I remember an old, dreadful joke about a young man who noticed that his new wife, whenever she prepared Sunday roast beef, used to cut off some of the meat at either end. He asked why, and she responded, 'my mother always did.' So, he asked his mother-in-law the same question, and received the identical response. Finally, he asked his wife's grandmother, who said, "the pan was too small."
Silly as that may seem, I saw much of the same in the religious realm! No one remembered (if indeed, they ever knew) the reasons for customs (usually unofficial, but all too often enshrined in the practise of religious Orders.) Either they continued in them because grandma always chopped off the end of the joint, or they gave them new and distorted meanings.
I would imagine that, in 1900, a devout mother may have gone to Mass each Sunday at dawn either because she had to stoke the fires and prepare the beef, or perhaps because, in the days of non-communicating High Mass, only early risers had a chance to receive communion.
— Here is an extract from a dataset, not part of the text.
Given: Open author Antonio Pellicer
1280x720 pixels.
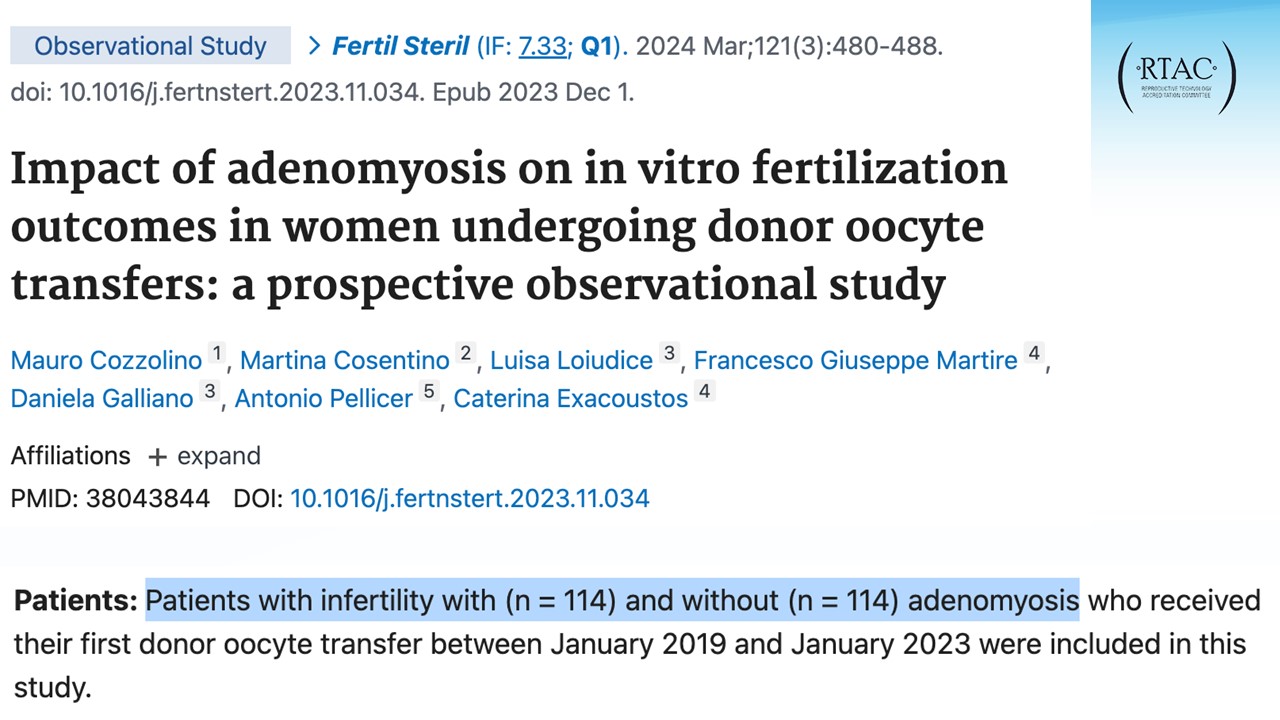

In 1940, by which time mum's devotion was legendary in the family, her daughter went to early Mass because her mother had. By 1970, her granddaughter, worried that her own children might not be religious, would have been off to the first Mass because "it's a bigger sacrifice to have to get up at 5:00." (Her own kids, of course, would be likely to never go to church at all once they moved from their mother's house... though one of them might be going to all night vigils today because he is not aware that the world always has been dreadful and has been convinced it was wonderful thirty years ago and has fallen apart.) Notice that Christ's sacrifice has taken second place to one's own...
I can remember the days when there were large enough congregations at very early Masses, but wonder why this was so esteemed. With the exception of police and hospital employees who had to go to work, and a few elderly insomniacs, those at 6:00 Mass usually were those who had been out all night.
Certainly, there is sacrifice involved in any life, but it is beyond me why it was considered 'holy' to manufacture this. Why do we fear that God is waiting with the cane if we have enjoyment in life? That is hardly a position I take - I'll take enjoyment anywhere that I can - but I knew many with the other approach.
The fear of 'wasting time' had a miserable effect - because the fear was not of sin, but of anything pleasant. Social contacts, relaxation, and just about everything in the category were to be 'sacrificed' - it was as if anything that was not sheer work was a distraction. Time we spent with others was treated as inherently negative!